Activity »
From the entries below, tally the lines with "February" in them and reply with that figure only.

Data entries
----

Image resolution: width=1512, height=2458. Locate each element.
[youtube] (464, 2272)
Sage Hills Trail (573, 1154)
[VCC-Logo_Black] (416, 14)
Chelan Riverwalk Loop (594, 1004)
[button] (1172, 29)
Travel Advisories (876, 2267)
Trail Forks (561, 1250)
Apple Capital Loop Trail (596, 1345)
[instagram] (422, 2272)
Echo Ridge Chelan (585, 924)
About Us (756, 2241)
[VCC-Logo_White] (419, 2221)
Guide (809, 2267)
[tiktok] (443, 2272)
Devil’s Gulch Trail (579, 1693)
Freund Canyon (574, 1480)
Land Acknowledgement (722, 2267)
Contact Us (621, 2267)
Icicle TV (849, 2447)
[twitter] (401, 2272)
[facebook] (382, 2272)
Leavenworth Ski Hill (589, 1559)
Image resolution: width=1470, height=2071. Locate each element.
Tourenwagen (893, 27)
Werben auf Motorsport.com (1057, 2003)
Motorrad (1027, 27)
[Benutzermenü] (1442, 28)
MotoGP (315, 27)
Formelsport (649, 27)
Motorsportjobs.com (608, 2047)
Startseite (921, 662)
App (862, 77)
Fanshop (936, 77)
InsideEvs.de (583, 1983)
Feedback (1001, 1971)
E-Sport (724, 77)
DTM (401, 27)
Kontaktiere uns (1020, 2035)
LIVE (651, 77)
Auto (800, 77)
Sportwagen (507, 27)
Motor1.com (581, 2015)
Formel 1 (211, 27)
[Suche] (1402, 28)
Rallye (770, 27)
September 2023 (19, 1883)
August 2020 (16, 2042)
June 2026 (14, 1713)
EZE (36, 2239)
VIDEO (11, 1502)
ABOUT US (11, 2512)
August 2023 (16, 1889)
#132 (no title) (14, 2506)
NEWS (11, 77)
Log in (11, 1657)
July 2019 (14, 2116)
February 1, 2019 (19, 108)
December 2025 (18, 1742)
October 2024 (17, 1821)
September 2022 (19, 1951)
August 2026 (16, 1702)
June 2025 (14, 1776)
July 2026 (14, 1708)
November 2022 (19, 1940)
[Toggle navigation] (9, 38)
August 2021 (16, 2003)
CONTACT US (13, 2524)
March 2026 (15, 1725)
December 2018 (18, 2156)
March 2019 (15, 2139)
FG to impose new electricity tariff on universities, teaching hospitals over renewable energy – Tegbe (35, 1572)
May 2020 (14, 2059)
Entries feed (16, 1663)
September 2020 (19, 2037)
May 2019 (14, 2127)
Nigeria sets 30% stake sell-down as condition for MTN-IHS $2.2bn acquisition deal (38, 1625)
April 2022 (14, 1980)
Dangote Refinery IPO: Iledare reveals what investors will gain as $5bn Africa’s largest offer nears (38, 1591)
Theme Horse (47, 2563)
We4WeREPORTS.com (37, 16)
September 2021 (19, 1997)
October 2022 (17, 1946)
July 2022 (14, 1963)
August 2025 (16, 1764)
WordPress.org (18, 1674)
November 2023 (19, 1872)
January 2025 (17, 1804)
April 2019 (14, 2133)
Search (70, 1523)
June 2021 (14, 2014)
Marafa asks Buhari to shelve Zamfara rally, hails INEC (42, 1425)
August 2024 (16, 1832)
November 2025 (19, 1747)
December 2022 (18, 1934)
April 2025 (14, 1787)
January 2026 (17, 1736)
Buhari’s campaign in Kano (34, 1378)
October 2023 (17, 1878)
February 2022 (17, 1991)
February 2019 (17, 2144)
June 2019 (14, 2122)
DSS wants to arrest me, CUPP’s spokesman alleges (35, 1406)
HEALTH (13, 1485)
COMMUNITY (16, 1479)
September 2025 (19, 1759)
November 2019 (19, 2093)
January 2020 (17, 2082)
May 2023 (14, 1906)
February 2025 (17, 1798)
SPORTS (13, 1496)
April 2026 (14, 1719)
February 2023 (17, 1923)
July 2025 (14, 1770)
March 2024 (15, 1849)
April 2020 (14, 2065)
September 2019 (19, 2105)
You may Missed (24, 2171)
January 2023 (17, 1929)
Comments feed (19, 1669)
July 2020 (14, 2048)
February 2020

----

Response box »
6